Andy: Why Splurge on Children’s Hospital, while Scrimping Elsewhere?
Andy StoreyFebruary 28, 2017
04 min read
The planned new children’s hospital at the St James’s site in Dublin will likely end up the most expensive such children’s facility ever constructed anywhere in the world.
Not only that, but it will be the second dearest hospital of any sort globally, and will join the list of the 20 all-time most expensive buildings.
In 2012, the cost was reported by The Journal to be €484 million for the children’s hospital and an additional €120 million for the maternity hospital.
Now it stands in excess of €1 billion, and even that may be optimistic – information technology (IT) and equipment costs are not, apparently, included (which seems like a pretty startling omission).
Paul Cullen of the Irish Times has dug out some revealing European comparisons. A children’s hospital of roughly the same capacity planned for Finland will cost €500 million, including IT.
One just constructed in Liverpool – also a children’s facility, Alder Hey – will have 270 beds, a little over half the number planned for Ireland, but it came in on a budget of €280 million, likely a quarter the cost of the St James’s project.
Overall, the St James’s cost of, perhaps, €1.9 million per bed is reportedly well out of line with an industry standard of about €1 million per bed.
And, remarkably, the land is available to the Irish hospital builders – Dutch multinational BAM, already very active in the Irish construction sector – for the princely sum of zero. (One of BAM’s previous Irish projects was the building of the controversial Corrib gas pipeline in County Mayo).
One of the reasons being cited for the escalating budget is that construction inflation is now said to be running at 9 percent per annum compared to 3 percent in 2014. But other figures suggest that the cost of building materials rose just 1.1 percent between July 2015 and July 2016, and at least one alternative forecast for construction cost rises between 2016 and 2017 is 6 percent.

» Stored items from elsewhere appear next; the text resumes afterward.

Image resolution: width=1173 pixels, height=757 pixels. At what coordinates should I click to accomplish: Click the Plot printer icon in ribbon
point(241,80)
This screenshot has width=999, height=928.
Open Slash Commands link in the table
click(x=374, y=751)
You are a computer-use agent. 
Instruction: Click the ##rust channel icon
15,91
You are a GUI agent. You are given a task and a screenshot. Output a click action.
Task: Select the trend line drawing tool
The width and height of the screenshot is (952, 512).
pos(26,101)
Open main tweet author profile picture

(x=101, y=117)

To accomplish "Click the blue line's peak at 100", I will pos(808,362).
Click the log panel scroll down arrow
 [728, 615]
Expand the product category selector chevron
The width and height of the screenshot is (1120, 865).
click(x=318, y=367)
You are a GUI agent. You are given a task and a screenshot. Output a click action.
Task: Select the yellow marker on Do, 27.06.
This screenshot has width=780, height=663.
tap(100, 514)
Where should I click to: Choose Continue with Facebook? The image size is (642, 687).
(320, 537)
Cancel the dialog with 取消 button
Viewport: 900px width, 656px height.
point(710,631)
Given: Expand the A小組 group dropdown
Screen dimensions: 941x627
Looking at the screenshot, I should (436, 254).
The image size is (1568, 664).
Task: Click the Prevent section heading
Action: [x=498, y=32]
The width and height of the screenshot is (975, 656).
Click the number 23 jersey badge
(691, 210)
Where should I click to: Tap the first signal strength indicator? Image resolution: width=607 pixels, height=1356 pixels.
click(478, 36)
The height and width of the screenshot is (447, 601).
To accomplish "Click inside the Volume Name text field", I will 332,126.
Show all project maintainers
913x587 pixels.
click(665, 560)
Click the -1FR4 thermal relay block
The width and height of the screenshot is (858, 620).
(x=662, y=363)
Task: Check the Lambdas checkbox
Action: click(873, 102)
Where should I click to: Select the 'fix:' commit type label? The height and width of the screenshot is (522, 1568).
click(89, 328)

Even if one accepted the 9 percent estimate, is it being assumed that this rate of increase will persist for the entire duration of the project? The short answer is we just don’t know, and, even if we did, we have no idea whether this could possibly come close to explaining the stunning inflation in the estimated overall cost of the project.
How has the government responded to this rather worrying development? With rather remarkable insouciance. Tánaiste Frances Fitzgerald shrugged off criticism, citing the claim of 9 percent construction inflation and also pointing to new facilities not in the original plan, such as a research and education centre. How much of the increased cost is due to the addition of these new elements? Specification came there none.
Minister for Children Katherine Zappone contented herself with the “hope that if the costs are the most in the world, that in fact we have the best children’s hospital in the world”. Chance would be a fine thing.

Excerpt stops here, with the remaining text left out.